Dataset records

· · · · ·

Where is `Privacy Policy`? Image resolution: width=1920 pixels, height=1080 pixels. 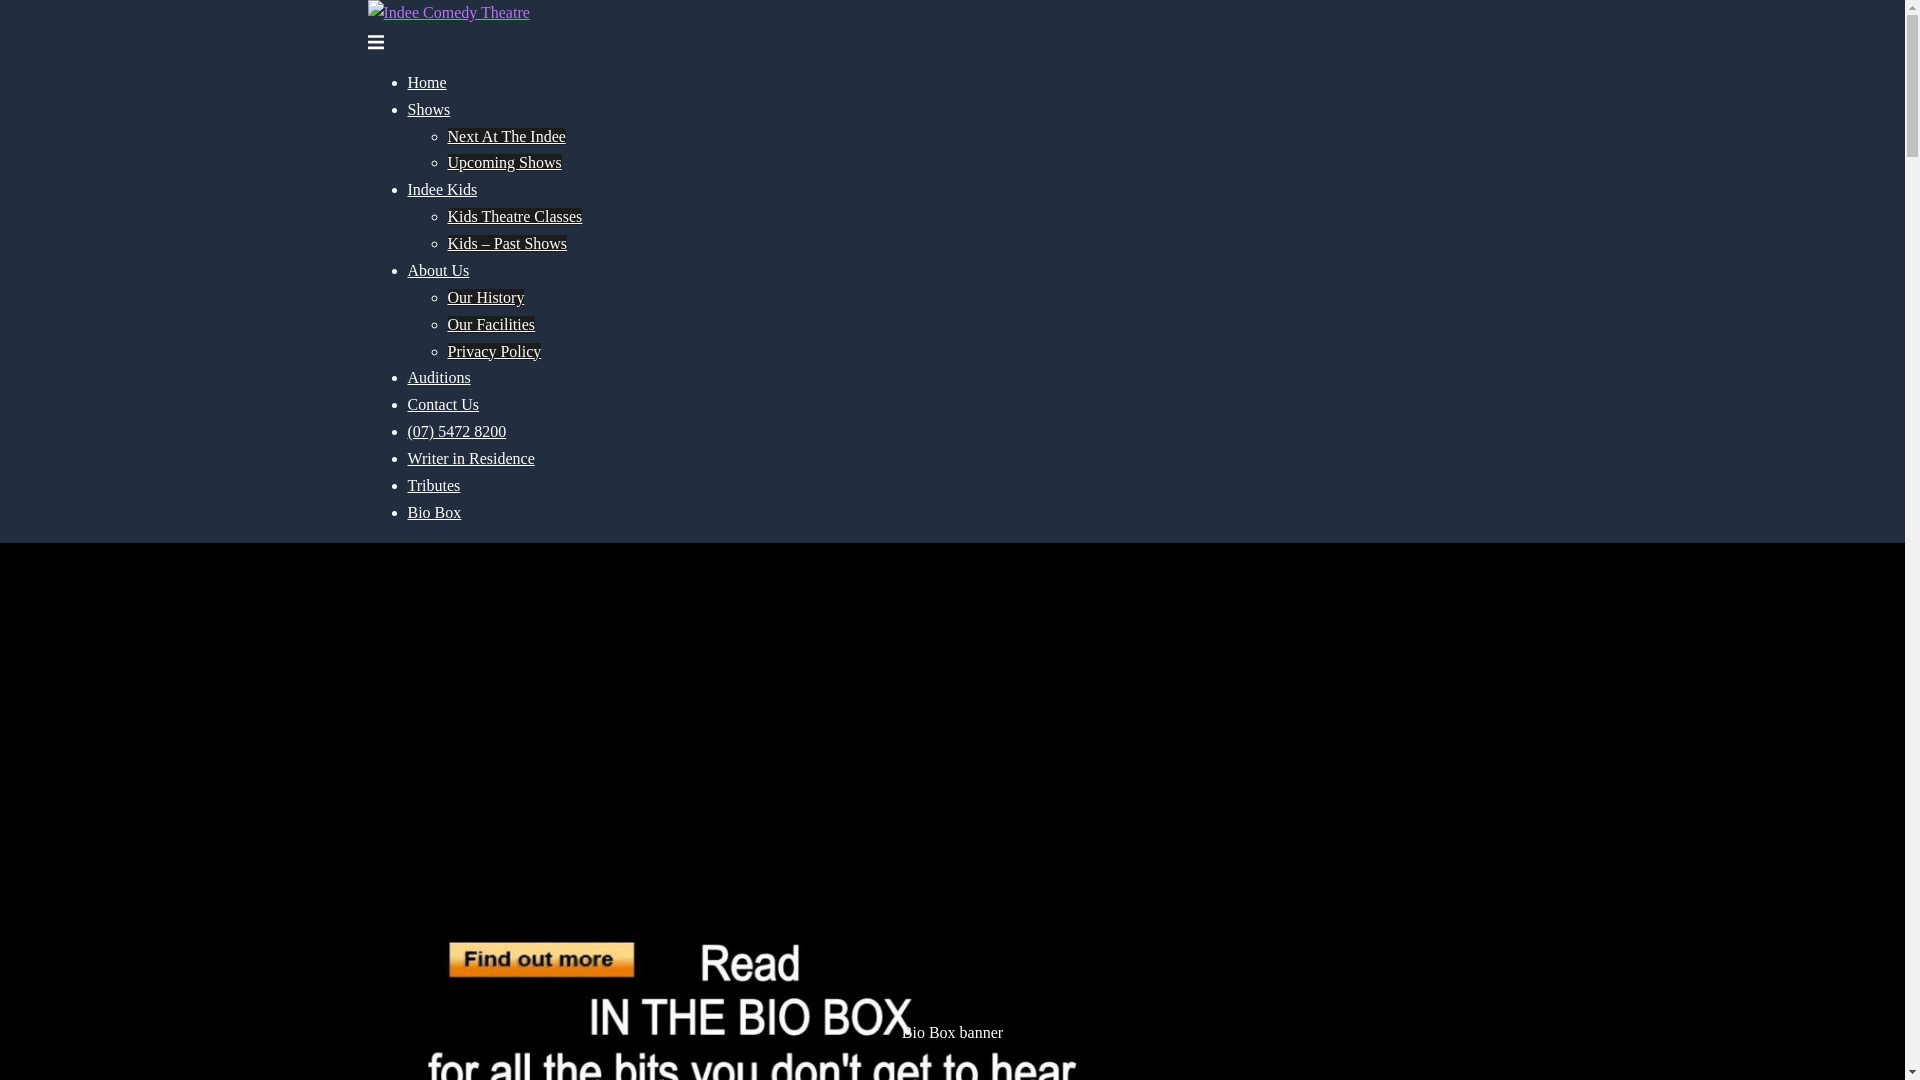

· · · · ·

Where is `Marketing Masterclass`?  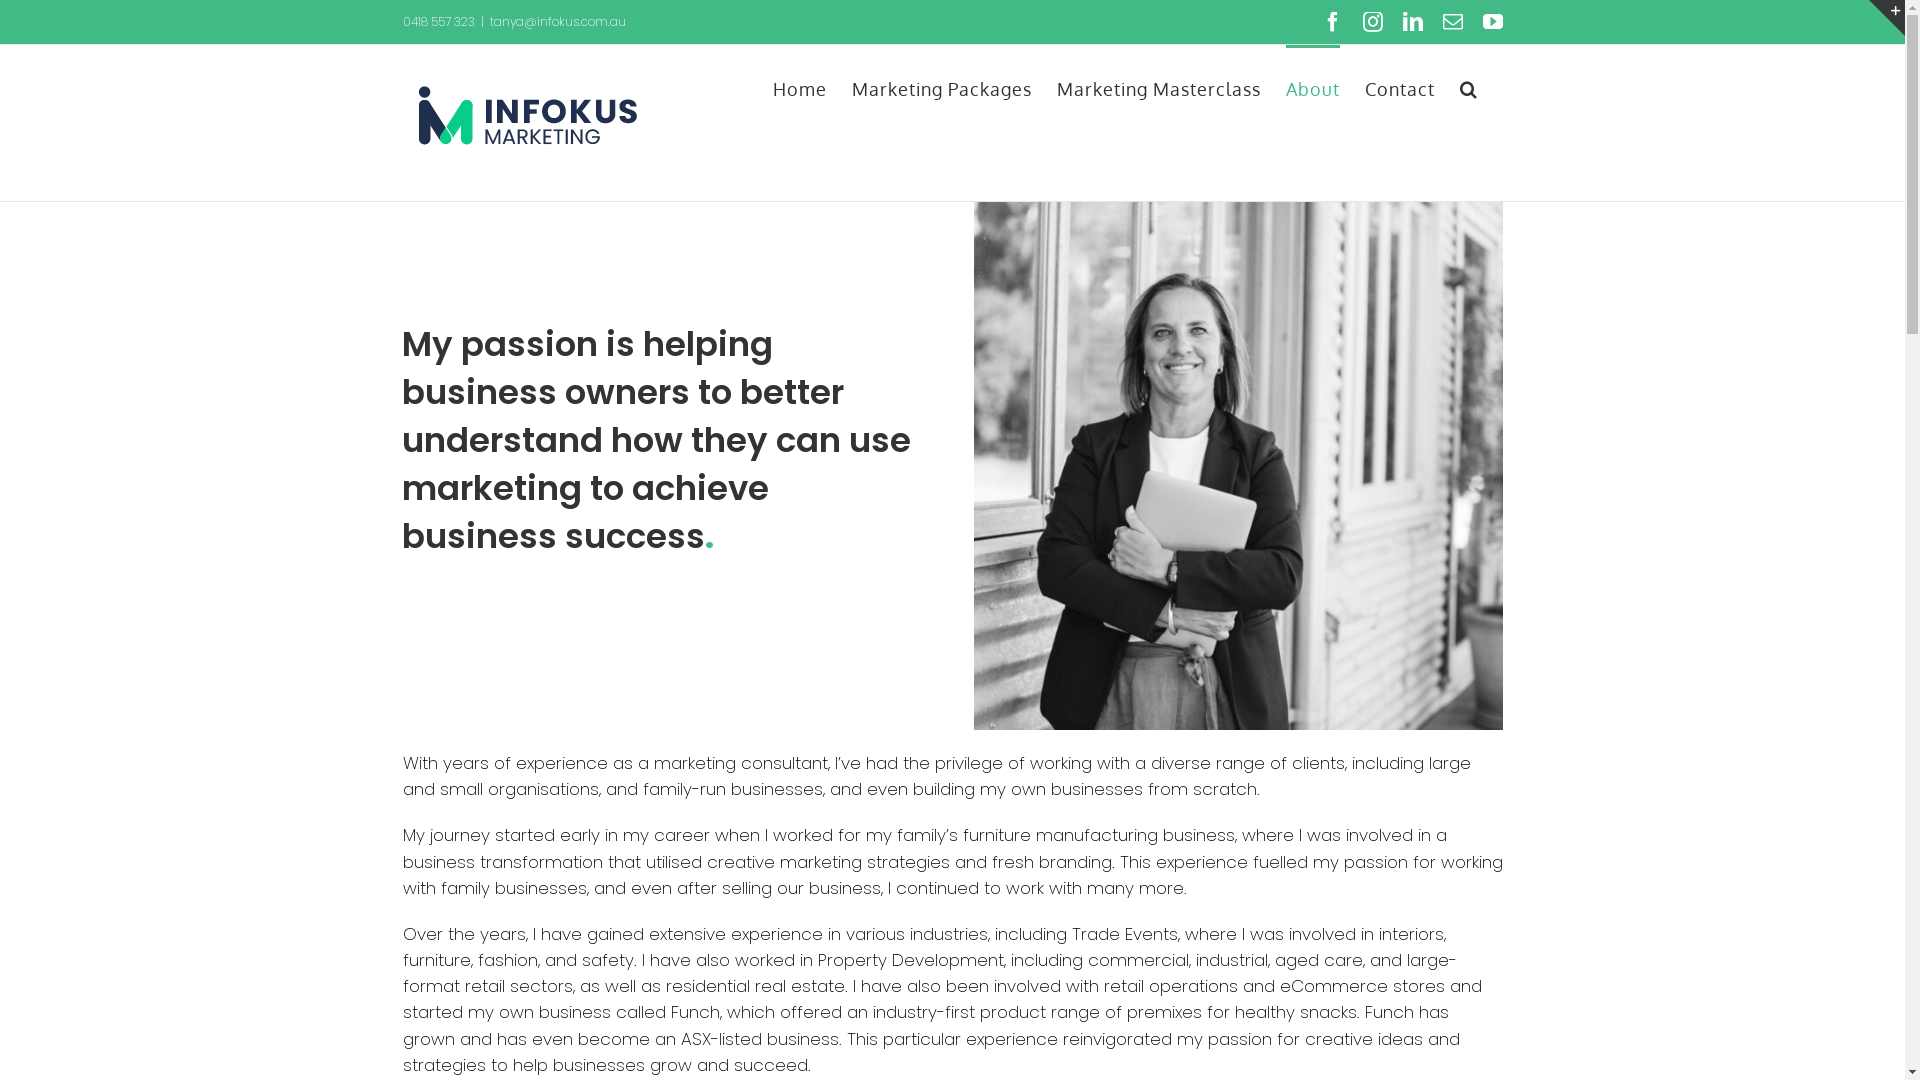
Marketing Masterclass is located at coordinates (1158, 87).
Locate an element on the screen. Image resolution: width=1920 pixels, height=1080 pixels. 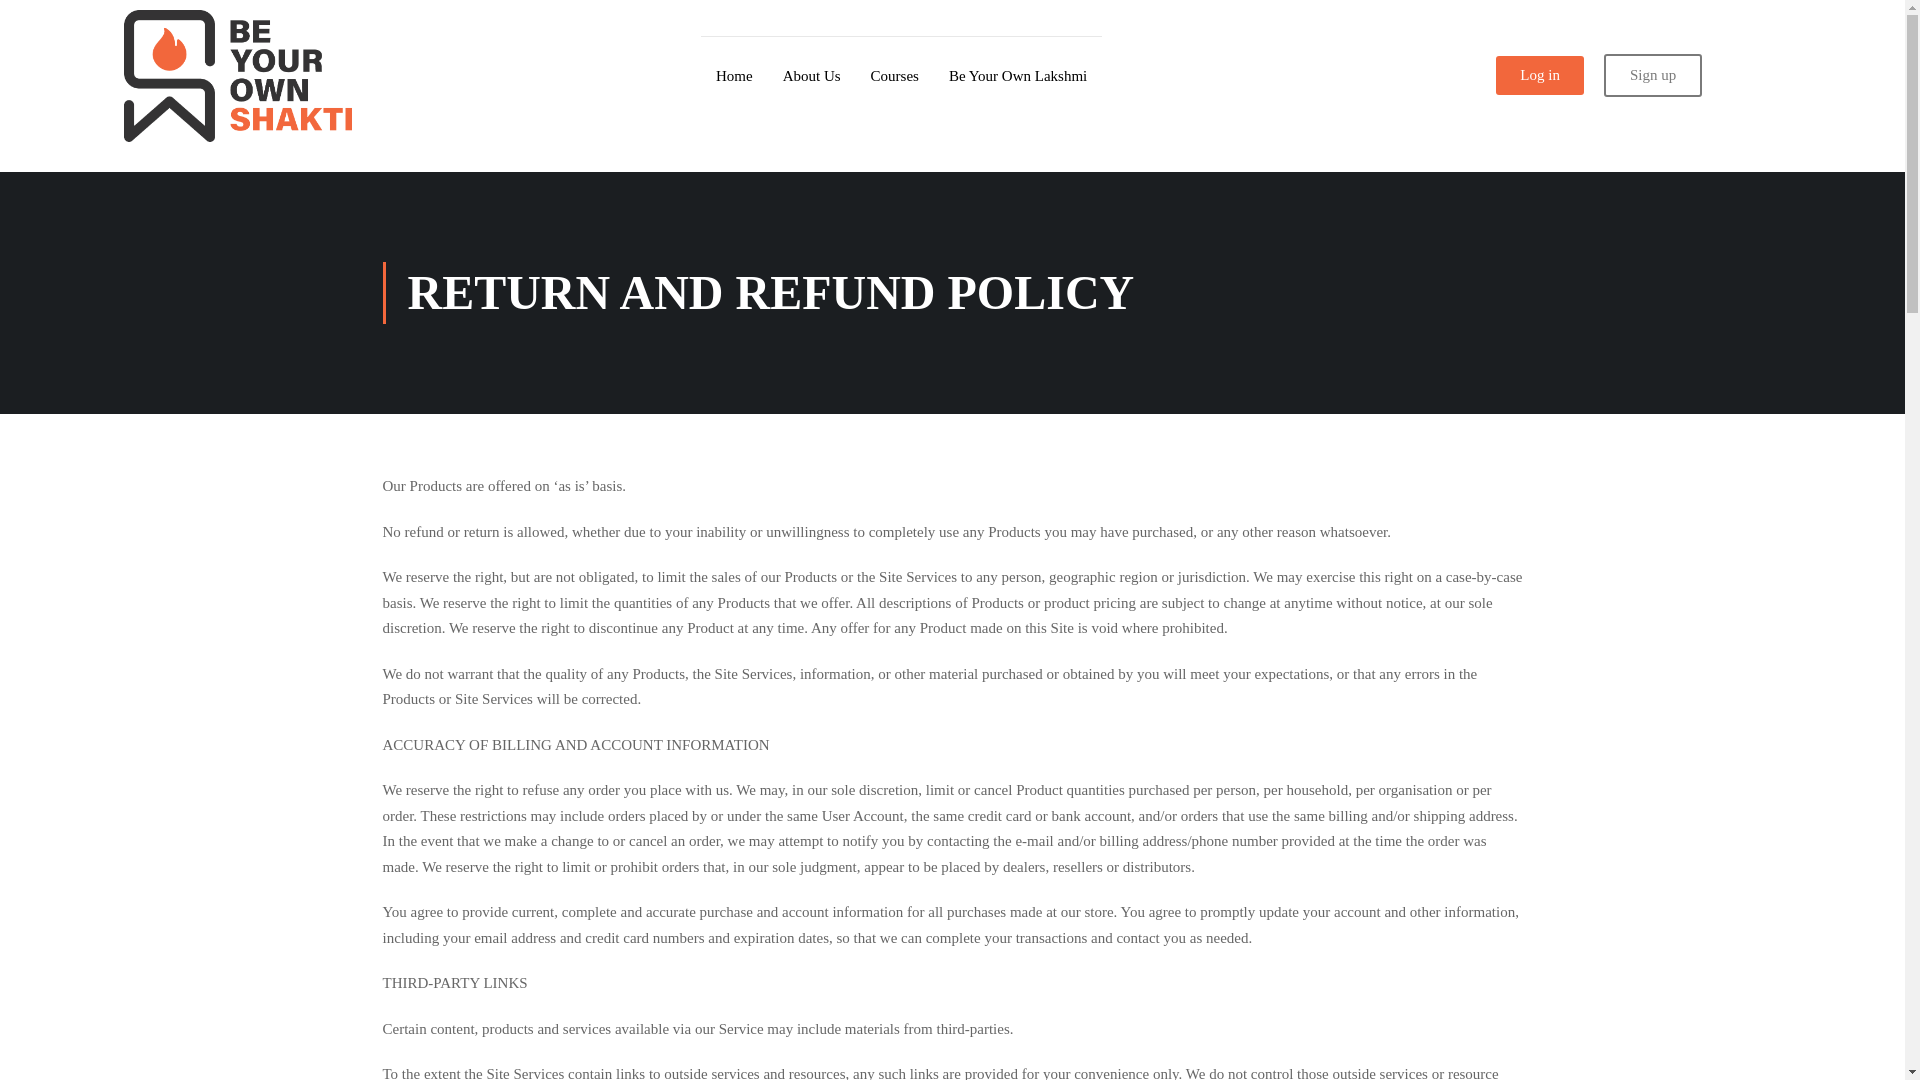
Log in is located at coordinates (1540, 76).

· · · · ·

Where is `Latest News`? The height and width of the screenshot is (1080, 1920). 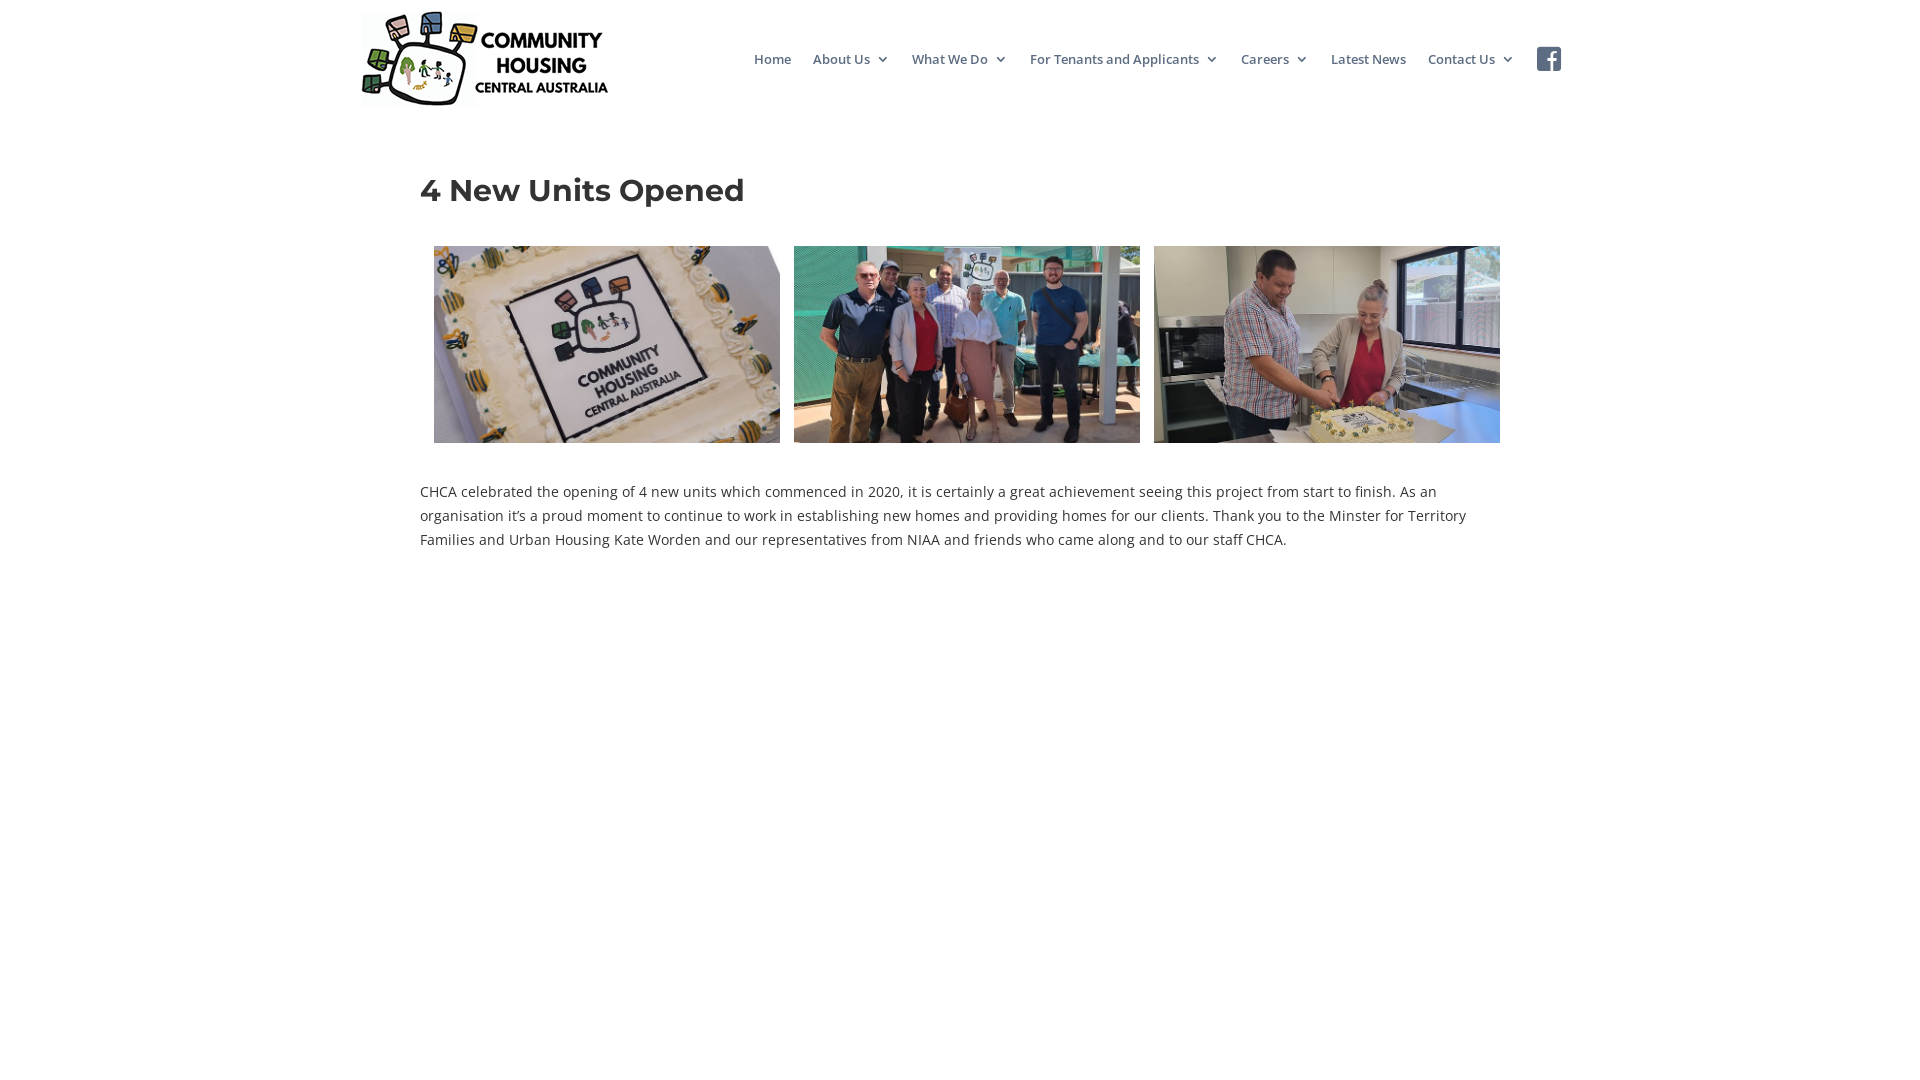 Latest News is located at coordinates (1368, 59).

· · · · ·

Goal
Copy everything from "Locate an element" down to "Log in is located at coordinates (1540, 76)." with "Image resolution" swapped for "Picture size" and nothing else altered. Omit the pictures.

The response
Locate an element on the screen. Picture size: width=1920 pixels, height=1080 pixels. 
Log in is located at coordinates (1540, 76).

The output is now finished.